This module contains an example implementation of a prediction service backend which connects to Seldon model server.
The prediction service allows to set a model's predictions as the Human Task output. If the prediction's confidence
is higher than the
confidenceThreshold
then the Human Task is automatically completed.
The example Human Task has three inputs (actor
, level
, item
) and one output (approved
).
To configure the service, Seldon's server URL must be specified by passing the location in the format org.jbpm.task.prediction.service.seldon.url="<PROTOCOL>://<HOST>:<PORT>"
. This can be done either with Java properties, for instance when invoking Business Central with:
./bin/standalone.sh -Dorg.jbpm.task.prediction.service.seldon.url="http://localhost:5000"
Or through a seldom.properties
file in the classpath with contents:
org.jbpm.task.prediction.service.seldon.url="http://localhost:5000"
Note that the Seldon URL just refers to the hostname, it does not include any endpoint.
The confidence threshold can similarly be set using the key org.jbpm.task.prediction.service.seldon.confidence_threshold
either on a seldon.properties
file, as a Java system property or as a -D
parameter.
The concrete service implementation can get or change the threshold at runtime using the
.getConfidenceThreshold()
or .setConfidenceThreshold()
respectively.
To install the service example simply build the JAR using
$ mvn clean install
and place it in jBPM server's classpath.
The example Human Task located in test/resources/BPMN2-UserTask.bpmn2
can be imported into jBPM to run the example from the unit tests.
To try this prediction service, you will need a Seldon server.
If using OpenShift, you can install a Seldon model written to try this provided example. The model is already packaged as a Docker image (ruivieira/jbpm-seldon-test-model
, available here) and to install it on OpenShift you simply run:
$ oc new-app ruivieira/jbpm-seldon-test-model
$ oc expose svc/jbpm-seldon-test-model
This will create.a Seldon server, with an exposed route which you should make a note of, e.g. http://jbpm-seldon-test-model-default.apps-crc.testing/ and provide the URL to the prediction service as specified above.
The prediction service will take care of connecting Seldon with jBPM's Human Tasks. The core functionality is available in the class AbstractSeldonPredictionService
for which you must implement a concrete class with your particular model requirements.
An example implementation is provided as ExampleSeldonPredictionService
. The two main methods that need to be implemented are:
buildPredictFeatures
parsePredictFeatures
buildPredictFeatures
is responsible for taking the inputs of the Human Task and transforming them into "features" a list of numerical values) which the Seldon model understands. For instance, turning String
s into categorical labels or One-Hot encoding categories. Seldon expects a two-dimensional list of features (each element a single prediction), but the prediction service will only provide a single prediction request. As such, the return value will be a List<List<Double>>
with a single list element.
parsePredictFeatures
performs the reverse operation, turning Seldon's response into data which the Human Task is expecting.

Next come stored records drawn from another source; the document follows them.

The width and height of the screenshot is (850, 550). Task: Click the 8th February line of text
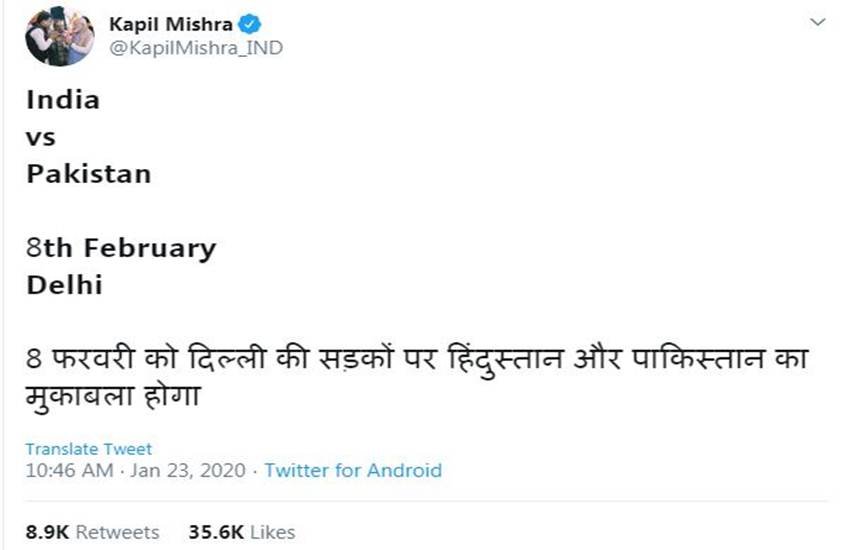[x=120, y=247]
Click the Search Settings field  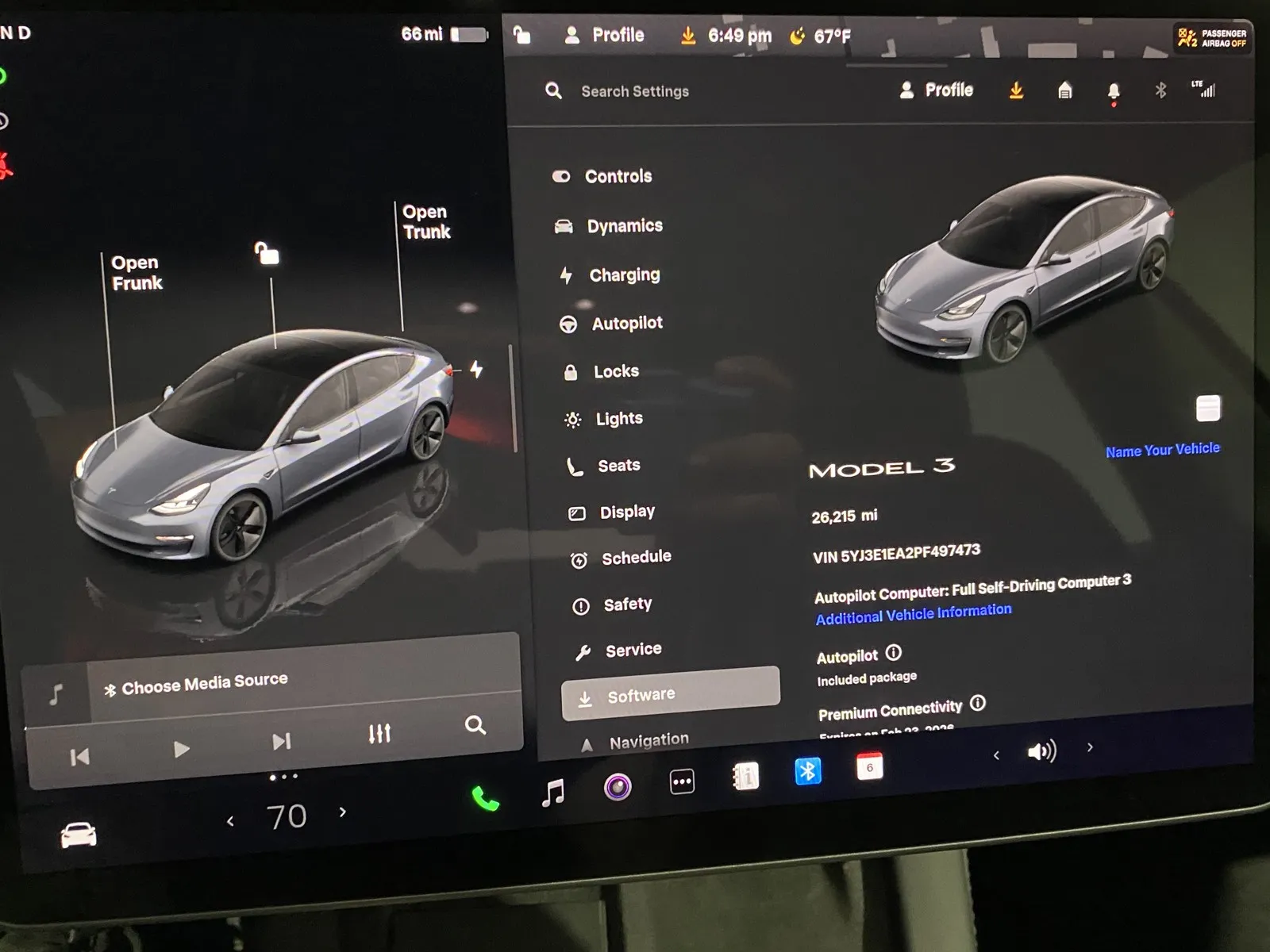[635, 91]
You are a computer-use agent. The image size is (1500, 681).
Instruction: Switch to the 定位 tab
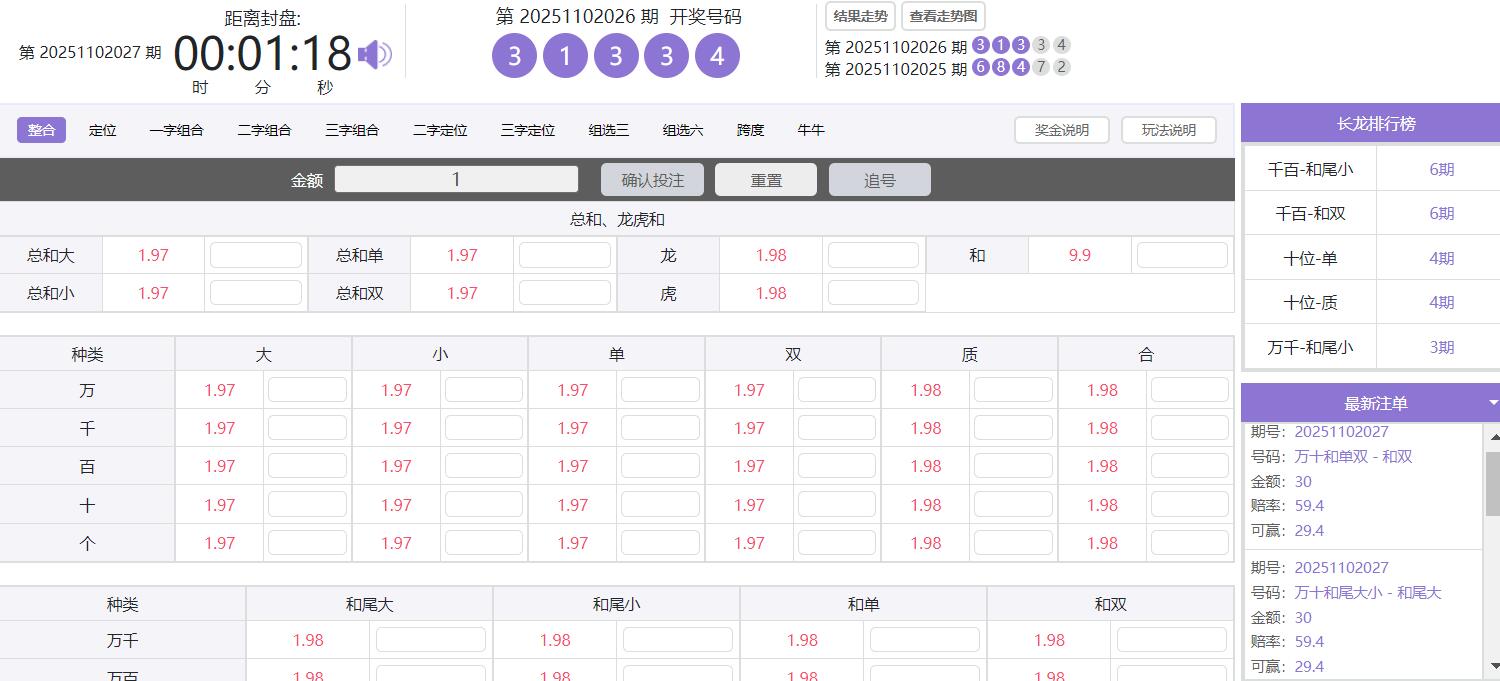pyautogui.click(x=102, y=129)
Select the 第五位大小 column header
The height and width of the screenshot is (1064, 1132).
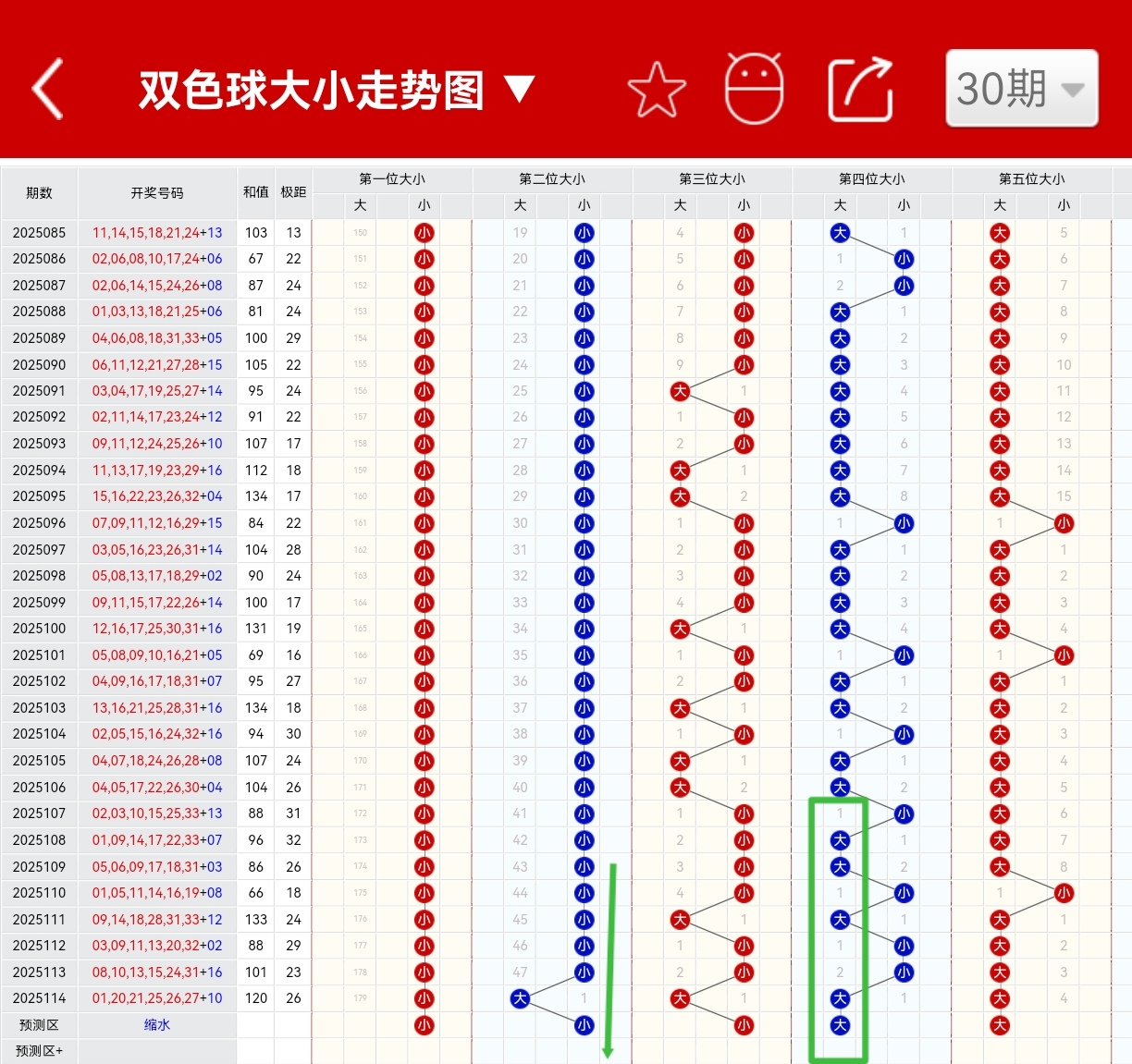pyautogui.click(x=1031, y=178)
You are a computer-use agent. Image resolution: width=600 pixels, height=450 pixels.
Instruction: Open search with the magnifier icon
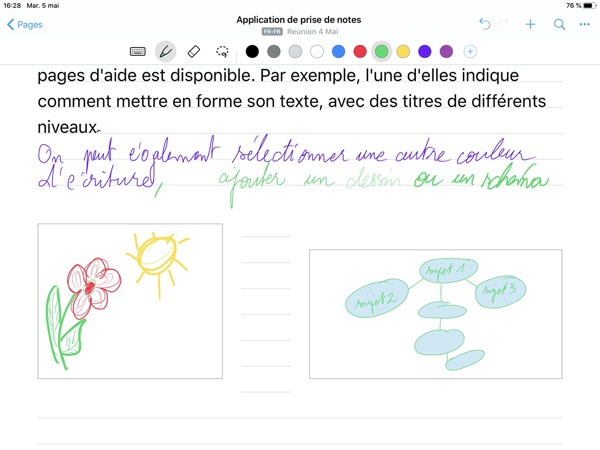tap(559, 24)
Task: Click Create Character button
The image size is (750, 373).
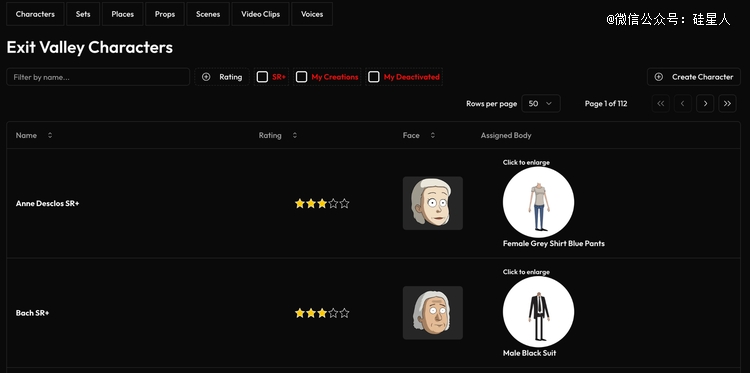Action: (x=694, y=77)
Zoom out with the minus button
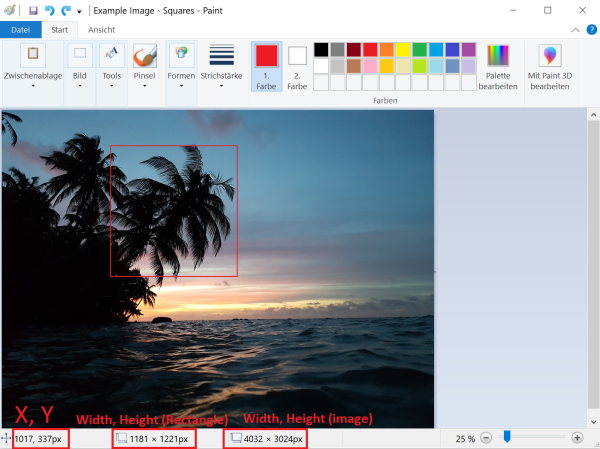Viewport: 600px width, 449px height. pos(486,438)
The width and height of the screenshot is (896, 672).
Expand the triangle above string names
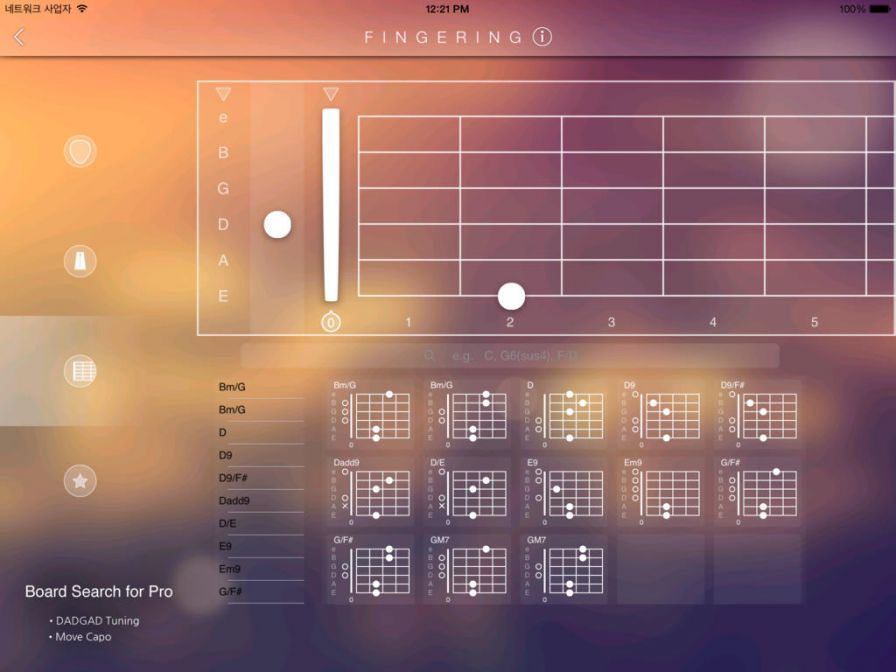pyautogui.click(x=223, y=94)
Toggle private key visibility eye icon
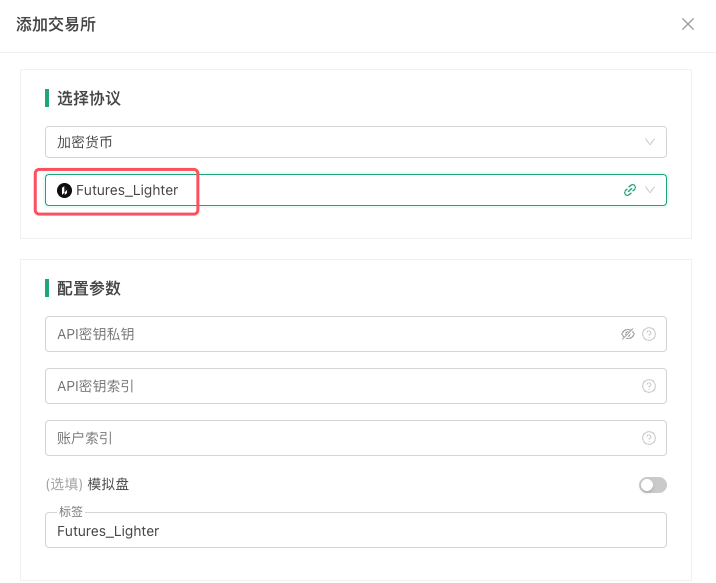The width and height of the screenshot is (716, 583). tap(628, 334)
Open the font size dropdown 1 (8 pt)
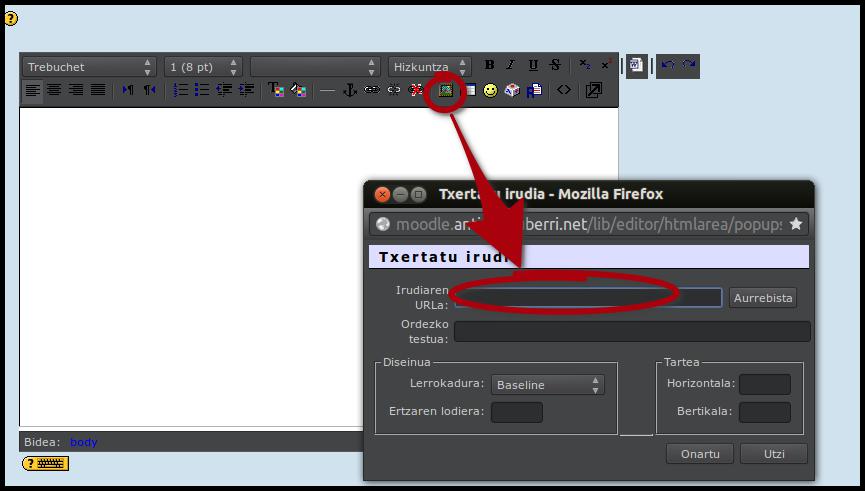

In the example service, buildPredictFeatures
transforms ActorId
and price
into a list of category and price, that is: ["john", 1913.2] -> [[0.0, 1913.2]]
. The prediction service will then serialise the message, query the prediction and pass the response to parsePredictFeatures
.
The /predict
endpoint will be hit with the following POST
payload:
{
"data": {
"ndarray": [[0.0, 1913.2]]
}
}
And a typical response from Seldon would be something like:
{
"data": {
"names": ["t:0", "t:1"],
"ndarray": [[0.71,0.29]]
},
"meta":{}
}
This gets parsed by the prediction service into a PredictionResponse
object. The feature names can be accessed using response.getData().getNames()
and the features with response.getData().getArray()
.
This prediction service supports the following Seldon response data types:
ndarray
tensor
tftensor
ndarray
response data will be available via response.getData().getArray()
. tensor
response data will be available via response.getData().getTensor()
and tftensor
will be available via response.getData().getTfTensor()
.
Although ndarray
and tensor
responses will be automatically deserialized into Java native data structures, tftensor
responses will be available as a List<Byte>
and further deserialization is left to the user.
Metadata tags from the response are also supported and, if available, can be accessed at response.getMetadata().getTags()
.
These will be available as a Map<String, Object>
with tag names as keys and tag values as map values.